Let’s break down the R code and explain its components:

  1. We start by loading the stringi package, which provides advanced string manipulation functions, especially for Unicode strings.

  2. We define a string s containing Thai characters, just like in the original example.

  3. To get the length in bytes, we use nchar(s, type = "bytes").

  4. To print hex values of each byte, we convert the string to raw bytes using charToRaw() and then format it.

  5. To count characters (equivalent to runes in this context), we use nchar(s, type = "chars").

  6. We iterate over each character in the string using a for loop and substr().
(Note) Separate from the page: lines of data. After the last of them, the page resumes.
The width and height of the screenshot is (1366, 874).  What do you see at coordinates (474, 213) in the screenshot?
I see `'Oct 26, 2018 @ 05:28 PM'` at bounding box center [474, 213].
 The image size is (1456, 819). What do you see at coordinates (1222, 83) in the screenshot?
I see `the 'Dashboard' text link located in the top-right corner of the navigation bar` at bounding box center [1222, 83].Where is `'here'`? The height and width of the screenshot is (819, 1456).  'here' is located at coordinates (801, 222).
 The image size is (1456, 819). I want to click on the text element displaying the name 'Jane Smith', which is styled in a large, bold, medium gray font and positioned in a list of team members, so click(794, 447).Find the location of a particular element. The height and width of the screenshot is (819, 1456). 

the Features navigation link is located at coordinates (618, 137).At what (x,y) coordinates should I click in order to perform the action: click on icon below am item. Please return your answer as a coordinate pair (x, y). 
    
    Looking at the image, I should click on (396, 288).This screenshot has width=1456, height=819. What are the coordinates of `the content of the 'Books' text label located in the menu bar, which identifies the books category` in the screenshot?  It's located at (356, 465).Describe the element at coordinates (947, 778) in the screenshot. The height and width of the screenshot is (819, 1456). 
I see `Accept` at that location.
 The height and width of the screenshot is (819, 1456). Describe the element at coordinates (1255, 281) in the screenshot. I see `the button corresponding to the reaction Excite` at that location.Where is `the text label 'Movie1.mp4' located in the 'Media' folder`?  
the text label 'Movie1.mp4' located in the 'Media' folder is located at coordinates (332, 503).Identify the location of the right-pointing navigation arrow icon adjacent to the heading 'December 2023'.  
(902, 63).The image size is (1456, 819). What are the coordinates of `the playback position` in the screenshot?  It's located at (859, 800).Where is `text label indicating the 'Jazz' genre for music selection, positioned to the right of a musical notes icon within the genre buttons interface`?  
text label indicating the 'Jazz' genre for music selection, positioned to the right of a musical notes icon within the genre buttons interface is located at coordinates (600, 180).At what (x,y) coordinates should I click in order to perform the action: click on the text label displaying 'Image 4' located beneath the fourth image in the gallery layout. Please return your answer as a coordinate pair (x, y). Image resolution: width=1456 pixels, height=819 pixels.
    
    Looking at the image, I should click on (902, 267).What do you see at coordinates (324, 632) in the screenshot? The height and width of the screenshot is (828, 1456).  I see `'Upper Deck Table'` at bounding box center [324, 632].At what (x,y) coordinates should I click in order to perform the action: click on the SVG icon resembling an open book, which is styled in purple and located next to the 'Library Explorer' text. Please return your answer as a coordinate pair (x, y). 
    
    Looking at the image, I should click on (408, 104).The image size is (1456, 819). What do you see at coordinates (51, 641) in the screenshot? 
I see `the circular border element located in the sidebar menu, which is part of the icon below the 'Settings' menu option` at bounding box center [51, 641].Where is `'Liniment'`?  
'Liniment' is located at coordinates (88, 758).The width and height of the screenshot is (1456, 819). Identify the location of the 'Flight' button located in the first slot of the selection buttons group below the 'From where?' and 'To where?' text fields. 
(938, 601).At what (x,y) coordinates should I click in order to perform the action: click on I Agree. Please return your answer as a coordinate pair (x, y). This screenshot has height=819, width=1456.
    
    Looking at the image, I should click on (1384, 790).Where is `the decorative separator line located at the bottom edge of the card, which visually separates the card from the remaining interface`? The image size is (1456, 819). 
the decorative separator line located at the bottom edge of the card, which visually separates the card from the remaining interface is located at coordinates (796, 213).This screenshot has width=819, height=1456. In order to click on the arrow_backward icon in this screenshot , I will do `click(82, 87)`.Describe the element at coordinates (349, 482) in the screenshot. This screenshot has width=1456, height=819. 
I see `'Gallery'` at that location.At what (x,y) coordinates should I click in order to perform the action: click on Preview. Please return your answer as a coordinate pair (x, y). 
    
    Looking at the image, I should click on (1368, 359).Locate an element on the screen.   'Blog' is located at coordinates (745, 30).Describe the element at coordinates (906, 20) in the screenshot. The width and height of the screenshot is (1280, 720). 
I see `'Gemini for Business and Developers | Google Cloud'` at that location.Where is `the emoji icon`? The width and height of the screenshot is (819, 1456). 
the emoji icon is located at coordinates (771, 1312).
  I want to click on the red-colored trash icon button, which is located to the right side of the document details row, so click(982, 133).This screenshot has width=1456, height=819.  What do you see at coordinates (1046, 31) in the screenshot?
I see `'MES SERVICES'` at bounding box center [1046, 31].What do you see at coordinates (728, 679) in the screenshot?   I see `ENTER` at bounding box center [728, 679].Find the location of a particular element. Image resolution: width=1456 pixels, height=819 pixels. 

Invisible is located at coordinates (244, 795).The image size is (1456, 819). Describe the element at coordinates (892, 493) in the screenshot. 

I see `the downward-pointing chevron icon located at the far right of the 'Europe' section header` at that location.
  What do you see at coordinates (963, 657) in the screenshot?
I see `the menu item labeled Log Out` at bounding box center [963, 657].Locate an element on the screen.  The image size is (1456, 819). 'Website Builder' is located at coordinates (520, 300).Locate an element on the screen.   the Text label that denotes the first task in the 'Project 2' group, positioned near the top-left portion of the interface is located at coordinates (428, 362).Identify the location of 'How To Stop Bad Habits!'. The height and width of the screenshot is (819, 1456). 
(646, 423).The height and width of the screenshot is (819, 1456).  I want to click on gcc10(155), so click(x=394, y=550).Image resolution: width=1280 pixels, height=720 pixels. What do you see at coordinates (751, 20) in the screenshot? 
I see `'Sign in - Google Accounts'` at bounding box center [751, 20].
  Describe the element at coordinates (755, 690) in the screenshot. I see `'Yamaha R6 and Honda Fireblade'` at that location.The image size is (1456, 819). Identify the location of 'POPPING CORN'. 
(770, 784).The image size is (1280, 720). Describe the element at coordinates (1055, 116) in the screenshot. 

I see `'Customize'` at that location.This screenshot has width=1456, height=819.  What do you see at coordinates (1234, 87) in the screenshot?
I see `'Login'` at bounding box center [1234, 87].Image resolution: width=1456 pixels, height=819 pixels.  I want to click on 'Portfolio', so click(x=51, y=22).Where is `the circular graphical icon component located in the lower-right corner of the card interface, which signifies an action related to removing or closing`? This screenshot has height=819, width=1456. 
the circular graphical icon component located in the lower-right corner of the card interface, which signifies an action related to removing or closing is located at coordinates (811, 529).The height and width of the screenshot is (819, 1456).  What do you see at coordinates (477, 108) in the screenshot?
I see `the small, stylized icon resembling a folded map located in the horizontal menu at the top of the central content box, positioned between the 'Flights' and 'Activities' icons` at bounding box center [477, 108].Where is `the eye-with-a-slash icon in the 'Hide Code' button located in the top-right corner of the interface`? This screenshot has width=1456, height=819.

We use stri_char_tobytes() to get the Unicode code point.

  7. The examine_char() function demonstrates how to compare characters directly.

  8. Finally, we use stri_split_boundaries() to split the string into individual characters, which is similar to the DecodeRuneInString approach in the original example.

When you run this R script, you’ll get output similar to the following:

Len: 18 
Hex values: e0 b8 aa e0 b8 a7 e0 b8 b1 e0 b8 aa e0 b8 94 e0 b8 b5 
Character count: 6 
U+0E2A 'ส' starts at 0
U+0E27 'ว' starts at 1
U+0E31 'ั' starts at 2
U+0E2A 'ส' starts at 3
U+0E14 'ด' starts at 4
U+0E35 'ี' starts at 5

Using stri_split_boundaries
U+0E2A 'ส' starts at 0
found so sua
U+0E27 'ว' starts at 1
U+0E31 'ั' starts at 2
U+0E2A 'ส' starts at 3
found so sua
U+0E14 'ด' starts at 4
U+0E35 'ี' starts at 5

This R code demonstrates similar concepts to the original example, showing how to work with Unicode strings, examine individual characters, and handle multi-byte characters in R.